After completing this section, you should be able to run playbooks that reference multiple resources encrypted with different Ansible Vault passwords.

Securing Playbook Resources

Plays cannot access data stored in Vault-encrypted files unless the Vault password is provided. If the password is not provided, this message is displayed: ERROR: A vault password must be specified to decrypt secret.yml.

There are two ways to provide the Vault password:

  • Use the --ask-vault-pass option to prompt for the password interactively.

  • Use the --vault-password-file or --vault-id option or the ANSIBLE_VAULT_PASSWORD_FILE environment variable to refer to a Vault password file.

    Important

    The Vault password file is a plain text file that contains the Vault password as a plain text string stored as a single line. This file is not encrypted, so it is vital that it be protected using file permissions or other security measures.

Decrypting Content With Multiple IDs

Prior to Ansible 2.4, all files protected by Ansible Vault used by a playbook had to be encrypted using the same password.

Ansible 2.4 and later support multiple Vault passwords because the ansible-playbook command now allows --vault-id to appear multiple times.

  • If multiple Vault passwords are provided, Ansible attempts to decrypt Vault content by trying each Vault secret in the order they were provided on the command line.

  • If the Vault content was encrypted using a --vault-id option, then the label of the Vault ID is stored with the Vault content. When Ansible knows the right Vault ID, it tries the matching Vault ID's secret first before trying the rest of the Vault IDs.

Recommended Practices

Incorporating Vault-protected files into Ansible projects.

Wherever you have a variables file (in group_vars or host_vars, for instance) you could consider replacing that with a vars file that contains no sensitive information. You can use an encrypted file named vault that holds the sensitive data.

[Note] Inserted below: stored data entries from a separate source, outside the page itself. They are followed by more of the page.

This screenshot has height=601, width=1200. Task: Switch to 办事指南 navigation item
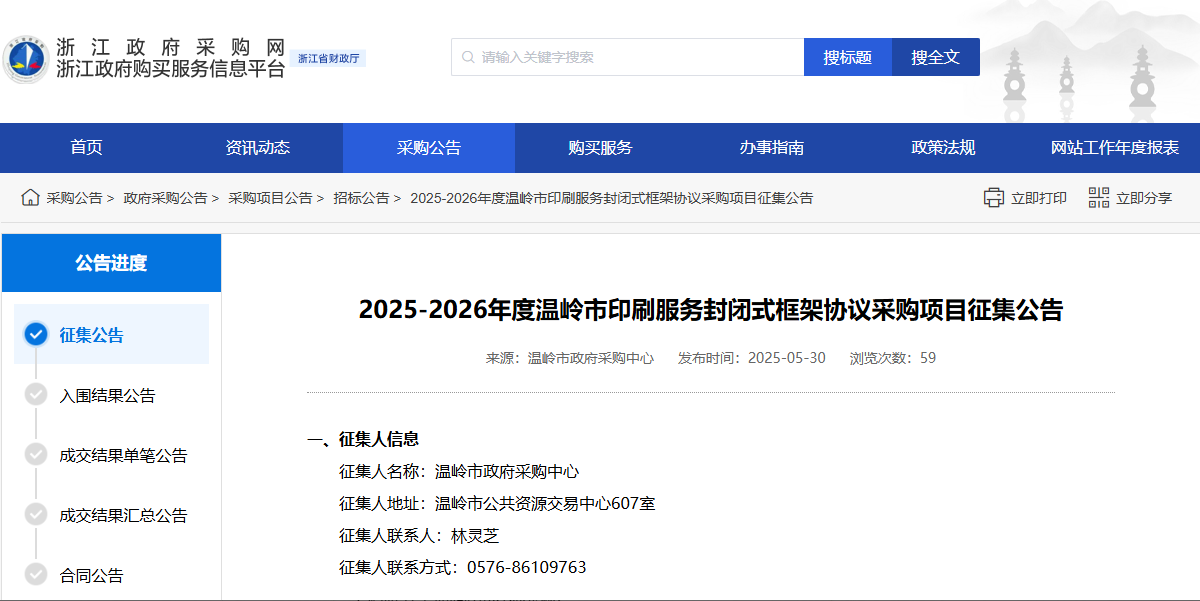pos(771,148)
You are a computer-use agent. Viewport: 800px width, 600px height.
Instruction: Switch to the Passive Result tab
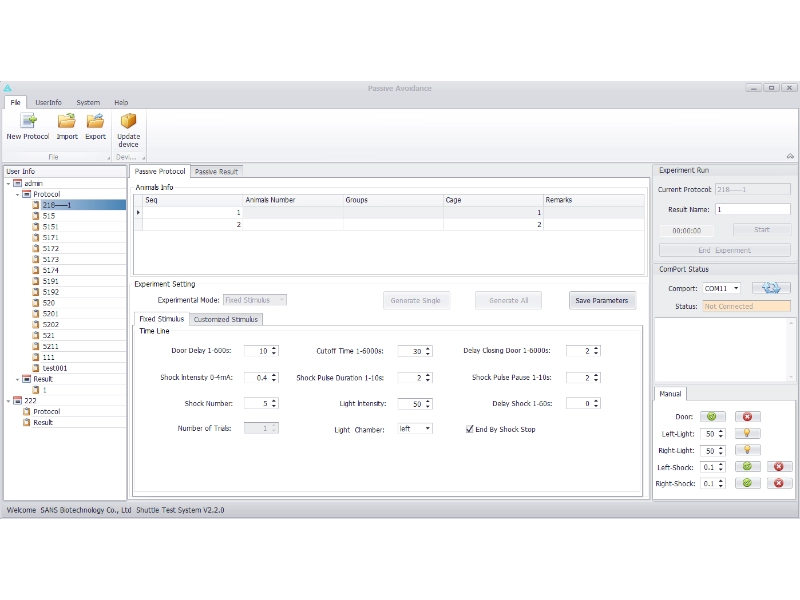tap(216, 171)
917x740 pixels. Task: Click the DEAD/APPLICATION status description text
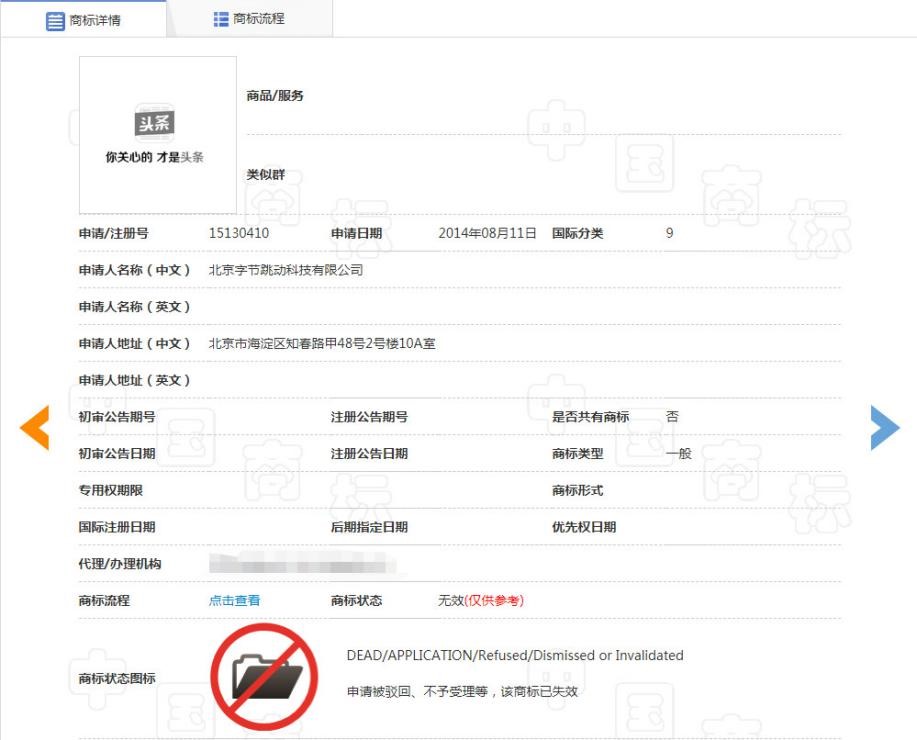pos(514,656)
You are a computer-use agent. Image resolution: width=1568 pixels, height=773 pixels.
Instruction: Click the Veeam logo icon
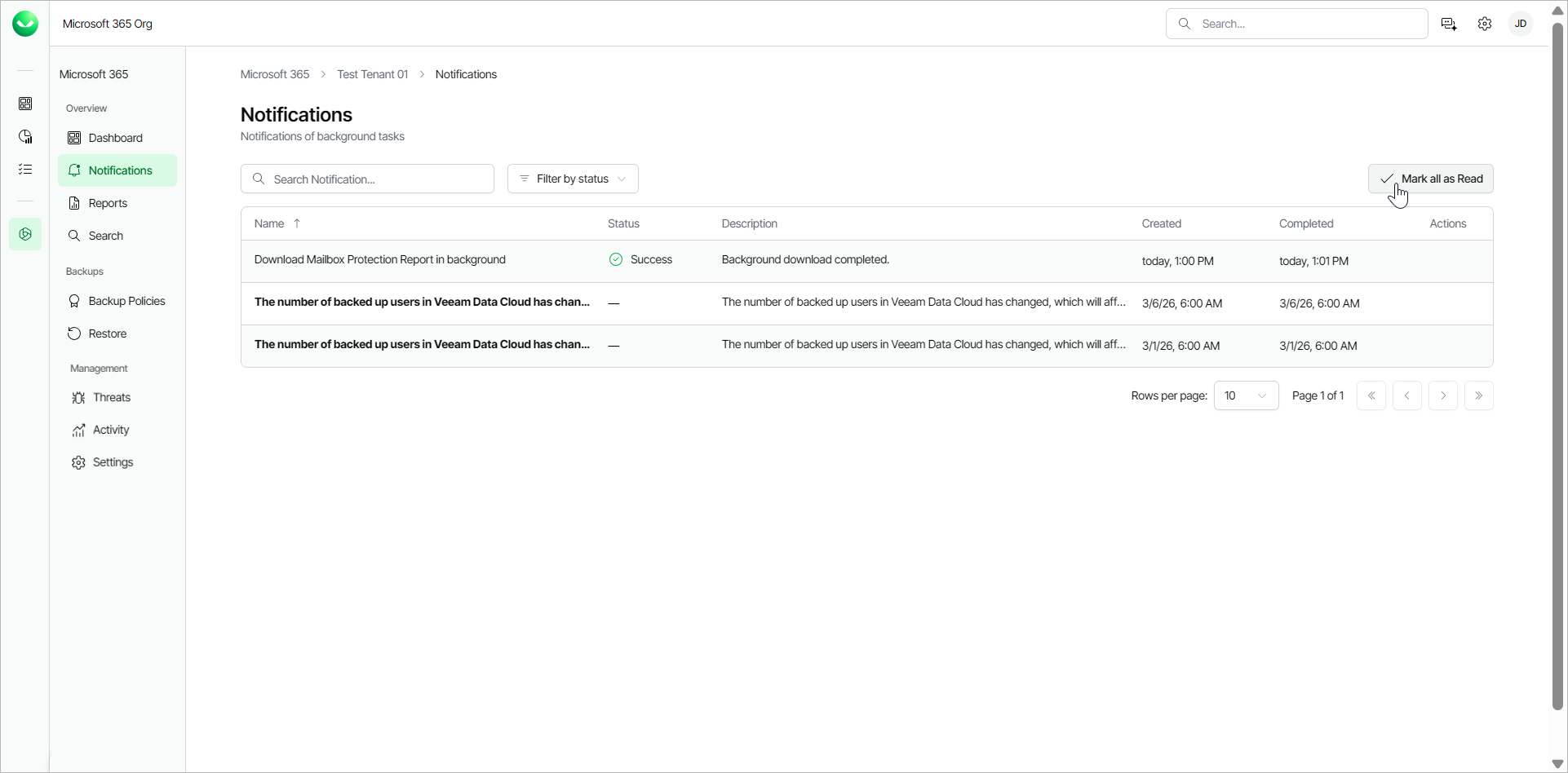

A convenient way of organizing this is to introduce new directories under group_vars and host_vars that represent individual groups or individual hosts, respectively. Put vars files and, where appropriate, vault files, inside those directories.

.
├── ansible.cfg
├── group_vars
│   ├── all
│   ├── group1
│   │   ├── vars
│   │   └── vault
│   └── group2
│   └── vars
├── host_vars
│   └── host1
│       ├── vars
│       └── vault
├── inventory
└── playbook.yml

Optimizing Vault Performance

By default, Ansible uses functions from the python-crypto package to encrypt and decrypt Ansible Vault files. If there are many encrypted files, decrypting them at startup may cause a perceptible delay.

To speed things up, install the python-cryptography package:

[user@host ~]$ sudo yum install python-cryptography

Note

Note that python-crypto and python-cryptography are two different packages. The former is installed by default, and is required. The latter is optional.